Anyway, the underlying case focuses on a death sentence issued to Cal Coburn Brown by a Washington jury for his vile robbery, rape, torture and murder of two women. Brown eventually filed a habeas petition with the federal courts arguing, among other things, that his constitutional rights had been violated when three potential jurors were dismissed for cause. The District Court denied the habeas petition, but the Ninth Circuit reversed. It ruled that Brown’s constitutional rights were violated by one of the dismissals, where a juror was let go because he claimed he couldn’t be impartial in making a death sentence decision.

Justice Kennedy writes for the 5-4 majority (joined by Chief Justice Johnny, the Scalia, and Justices Thomas and Alito) in overturning the Ninth. Kennedy begins by noting that there’s an underlying balance here, as a criminal defendant is entitled to an impartial jury not predisposed to capital punishment, while the State has an interest in having a jury which is capable of working within the legal confine of the state’s capital punishment scheme. Thus, it is ok to dismiss a juror for cause if that juror is “substantial impaired” in being able to impose a death sentence. And the trial judge is in the best position to judge a potential jury member’s disposition, as they alone are able to actually perceive the person’s responses and overall demeanor during the voir dire process.

In this case, the trial judge specifically determined that the potential juror was substantially impaired in his ability to give practical application of the state’s capital punishment laws. So this dismissal was firmly within the judge’s inherent discretion and that decision is entitled to dereference, again, because of the judge’s unique ability to actually perceive the person’s overall demeanor and responses. And this deference does not “foreclose the possibility” that a dismissal could later be reversed - a dismissal would be impermissible, and entitled to reversal, “where the record discloses no basis for a finding of substantial impairment.” But that’s just not the case here.

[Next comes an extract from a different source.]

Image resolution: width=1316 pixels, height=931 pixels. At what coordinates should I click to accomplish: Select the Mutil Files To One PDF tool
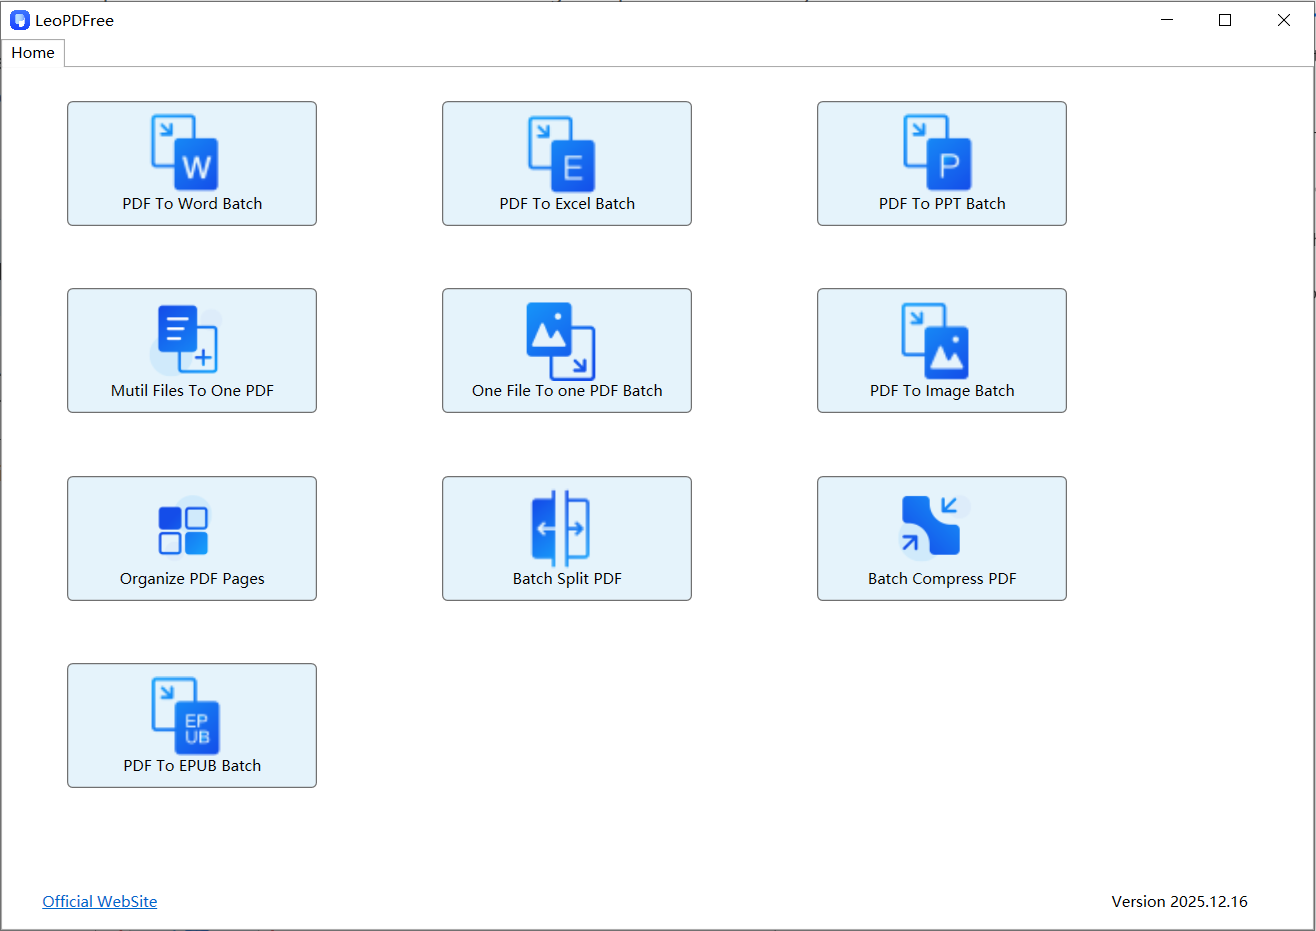point(191,350)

Justice Stevens filed a dissenting opinion, joined by the other three dissenters, Justices Souter, Ginsburg and Breyer. Stevens notes that many Americans oppose the death penalty, but he doesn’t think that a potential juror is “substantially impaired” if they believe a life sentence with no possibility of parole is the harshest sentence that should “be imposed in all but the most heinous cases.” Stevens accuses the majority of “blindly” deferring to a state court’s “erroneous characterization of” a potential juror’s statements, and he thinks the record doesn’t support such deference. “Shenanigans,” he says!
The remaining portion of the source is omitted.